-------- DATASET EXTRACT --------
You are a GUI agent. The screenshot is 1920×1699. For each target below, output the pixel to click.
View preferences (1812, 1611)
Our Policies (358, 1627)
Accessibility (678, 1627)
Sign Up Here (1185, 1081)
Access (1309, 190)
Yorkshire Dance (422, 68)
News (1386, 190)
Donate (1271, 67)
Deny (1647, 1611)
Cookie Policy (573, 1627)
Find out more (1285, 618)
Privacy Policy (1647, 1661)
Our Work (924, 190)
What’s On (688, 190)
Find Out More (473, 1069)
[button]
--------
WORK REQUIRED ▸ All of the data above should be reproduced exactly, with nothing missing.

RESPONSE TO THIS EXERCISE ▸
You are a GUI agent. The screenshot is 1920×1699. For each target below, output the pixel to click.
View preferences (1812, 1611)
Our Policies (358, 1627)
Accessibility (678, 1627)
Sign Up Here (1185, 1081)
Access (1309, 190)
Yorkshire Dance (422, 68)
News (1386, 190)
Donate (1271, 67)
Deny (1647, 1611)
Cookie Policy (573, 1627)
Find out more (1285, 618)
Privacy Policy (1647, 1661)
Our Work (924, 190)
What’s On (688, 190)
Find Out More (473, 1069)
[button]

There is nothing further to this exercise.